In all these scenarios, the detector must operate in real time on cost-effective edge devices. YOLOv5s-CBAM inherits the lightweight architecture of YOLOv5s while requiring only a slight increase in computation. Therefore, it can be deployed on embedded platforms such as NVIDIA Jetson series, Raspberry Pi with neural accelerators, or custom ASIC-based systems. The improved precision directly reduces the number of false alarms, which is vital for operator trust and operational efficiency.

From an industry perspective, our work aligns with the growing trend of “small but smart” model optimization. Rather than pursuing brute-force scaling of network depth and width, we demonstrate that targeted insertion of attention mechanisms can yield significant gains for specific challenging tasks like small UAV drone detection. This approach is more accessible for organizations with limited computational budgets and accelerates the adoption of AI-based visual surveillance in low-altitude security.

Conclusion and Future Work

In this study, we addressed the challenging problem of small UAV drone detection in complex backgrounds by integrating the CBAM attention mechanism into the YOLOv5s backbone.
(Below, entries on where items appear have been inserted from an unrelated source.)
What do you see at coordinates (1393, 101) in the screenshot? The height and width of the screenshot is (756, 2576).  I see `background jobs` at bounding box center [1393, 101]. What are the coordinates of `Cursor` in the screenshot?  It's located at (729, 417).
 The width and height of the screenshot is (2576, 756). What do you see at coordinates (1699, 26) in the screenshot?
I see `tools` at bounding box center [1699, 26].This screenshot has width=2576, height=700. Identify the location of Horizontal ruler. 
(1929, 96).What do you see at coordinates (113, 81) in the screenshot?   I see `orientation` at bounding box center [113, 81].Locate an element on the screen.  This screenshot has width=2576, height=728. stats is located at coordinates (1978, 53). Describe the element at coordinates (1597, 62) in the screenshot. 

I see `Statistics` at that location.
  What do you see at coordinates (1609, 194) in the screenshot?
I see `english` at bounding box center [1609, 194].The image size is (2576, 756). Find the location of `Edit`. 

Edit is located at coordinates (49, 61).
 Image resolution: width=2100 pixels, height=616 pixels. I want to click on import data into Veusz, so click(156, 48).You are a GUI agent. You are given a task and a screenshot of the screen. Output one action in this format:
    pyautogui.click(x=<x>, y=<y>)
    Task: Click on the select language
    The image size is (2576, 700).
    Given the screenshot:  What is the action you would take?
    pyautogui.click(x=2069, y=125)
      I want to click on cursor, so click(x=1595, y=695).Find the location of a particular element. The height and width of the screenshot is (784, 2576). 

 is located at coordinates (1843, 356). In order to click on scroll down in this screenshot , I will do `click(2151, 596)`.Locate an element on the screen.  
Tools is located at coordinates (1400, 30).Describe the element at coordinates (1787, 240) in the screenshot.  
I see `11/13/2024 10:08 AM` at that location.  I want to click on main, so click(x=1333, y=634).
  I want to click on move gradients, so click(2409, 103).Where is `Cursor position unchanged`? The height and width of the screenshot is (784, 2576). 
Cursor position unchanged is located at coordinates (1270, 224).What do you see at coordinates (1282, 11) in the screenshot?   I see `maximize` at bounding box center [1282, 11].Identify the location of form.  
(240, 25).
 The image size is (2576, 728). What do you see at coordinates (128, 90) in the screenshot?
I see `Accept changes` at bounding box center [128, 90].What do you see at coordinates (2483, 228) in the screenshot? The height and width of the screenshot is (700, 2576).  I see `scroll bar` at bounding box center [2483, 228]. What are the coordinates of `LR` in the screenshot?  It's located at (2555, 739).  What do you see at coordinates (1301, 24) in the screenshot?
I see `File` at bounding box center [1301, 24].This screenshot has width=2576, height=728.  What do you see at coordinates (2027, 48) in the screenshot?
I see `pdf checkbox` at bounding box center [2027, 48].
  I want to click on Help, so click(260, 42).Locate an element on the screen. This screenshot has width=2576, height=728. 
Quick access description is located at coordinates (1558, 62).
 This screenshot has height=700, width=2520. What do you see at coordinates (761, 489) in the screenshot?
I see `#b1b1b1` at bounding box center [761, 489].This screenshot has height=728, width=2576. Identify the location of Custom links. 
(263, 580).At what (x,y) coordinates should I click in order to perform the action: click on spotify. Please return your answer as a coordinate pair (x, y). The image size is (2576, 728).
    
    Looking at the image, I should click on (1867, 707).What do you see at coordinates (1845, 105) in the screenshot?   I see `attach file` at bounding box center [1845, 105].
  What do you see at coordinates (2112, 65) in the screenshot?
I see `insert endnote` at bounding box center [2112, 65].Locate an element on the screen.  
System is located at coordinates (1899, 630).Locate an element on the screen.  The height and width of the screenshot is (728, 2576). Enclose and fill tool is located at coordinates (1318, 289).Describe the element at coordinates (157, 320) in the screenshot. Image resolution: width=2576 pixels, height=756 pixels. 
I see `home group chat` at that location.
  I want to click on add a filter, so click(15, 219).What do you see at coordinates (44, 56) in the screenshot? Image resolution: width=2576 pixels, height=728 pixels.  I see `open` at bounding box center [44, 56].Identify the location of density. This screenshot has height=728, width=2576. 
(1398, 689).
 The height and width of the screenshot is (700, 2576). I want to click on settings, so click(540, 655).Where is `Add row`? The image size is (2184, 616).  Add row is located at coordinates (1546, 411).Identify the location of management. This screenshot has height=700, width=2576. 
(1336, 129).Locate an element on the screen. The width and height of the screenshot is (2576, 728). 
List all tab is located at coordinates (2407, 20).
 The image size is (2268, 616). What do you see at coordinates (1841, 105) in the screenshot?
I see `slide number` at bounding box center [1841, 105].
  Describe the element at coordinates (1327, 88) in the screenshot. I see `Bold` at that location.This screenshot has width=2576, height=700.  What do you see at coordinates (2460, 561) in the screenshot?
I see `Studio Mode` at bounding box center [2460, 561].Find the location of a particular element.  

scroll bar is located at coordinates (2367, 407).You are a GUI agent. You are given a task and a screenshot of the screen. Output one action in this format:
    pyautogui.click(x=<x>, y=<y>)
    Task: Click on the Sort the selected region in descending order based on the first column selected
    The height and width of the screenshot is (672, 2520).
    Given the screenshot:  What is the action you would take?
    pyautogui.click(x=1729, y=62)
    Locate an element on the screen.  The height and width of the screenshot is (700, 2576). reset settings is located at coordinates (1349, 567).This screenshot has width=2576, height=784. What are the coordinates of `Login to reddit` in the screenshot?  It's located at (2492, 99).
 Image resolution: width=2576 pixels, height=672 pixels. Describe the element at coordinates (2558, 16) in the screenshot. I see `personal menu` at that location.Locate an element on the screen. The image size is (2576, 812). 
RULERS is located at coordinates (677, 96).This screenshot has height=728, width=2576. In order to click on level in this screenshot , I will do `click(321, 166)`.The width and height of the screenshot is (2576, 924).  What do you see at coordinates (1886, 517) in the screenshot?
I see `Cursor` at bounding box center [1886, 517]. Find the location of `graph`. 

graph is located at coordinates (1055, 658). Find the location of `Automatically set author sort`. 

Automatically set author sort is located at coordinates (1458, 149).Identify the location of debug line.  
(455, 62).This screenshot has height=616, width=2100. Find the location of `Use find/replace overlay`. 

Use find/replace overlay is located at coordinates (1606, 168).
The proposed YOLOv5s-CBAM model enhances both channel-wise and spatial-wise feature selection, allowing the network to focus on discriminative cues relevant to the small UAV drone target while suppressing background noise. Experimental results on the VisDrone2021 dataset demonstrate that our method improves Precision from 83.5% to 87.6% and mAP@0.5 from 81.0% to 83.7%, with negligible impact on inference speed. These improvements are practically significant for real-time low-altitude security applications where false alarms must be minimized.

We acknowledge that our current experiments are limited to a subset of the VisDrone2021 dataset. Future work could expand the evaluation to larger and more diverse datasets, including scenes with adverse weather conditions (rain, fog, strong sunlight) and occluded UAV drone targets. Additionally, we plan to investigate more advanced attention mechanisms such as Coordinate Attention or Efficient Channel Attention, and possibly combine them with lightweight transformers for further refinement. Another direction is to incorporate multi-modal inputs (e.g., infrared or radar) into the detection framework to improve robustness under all-weather conditions. Finally, we aim to deploy the YOLOv5s-CBAM model on actual edge devices and validate its performance in field trials, bridging the gap between laboratory research and operational deployment.

In conclusion, our work provides a practical and effective solution for small UAV drone detection, contributing to the safe integration of UAV drones into the low-altitude airspace and enhancing the security of critical assets against unauthorized aerial intrusions.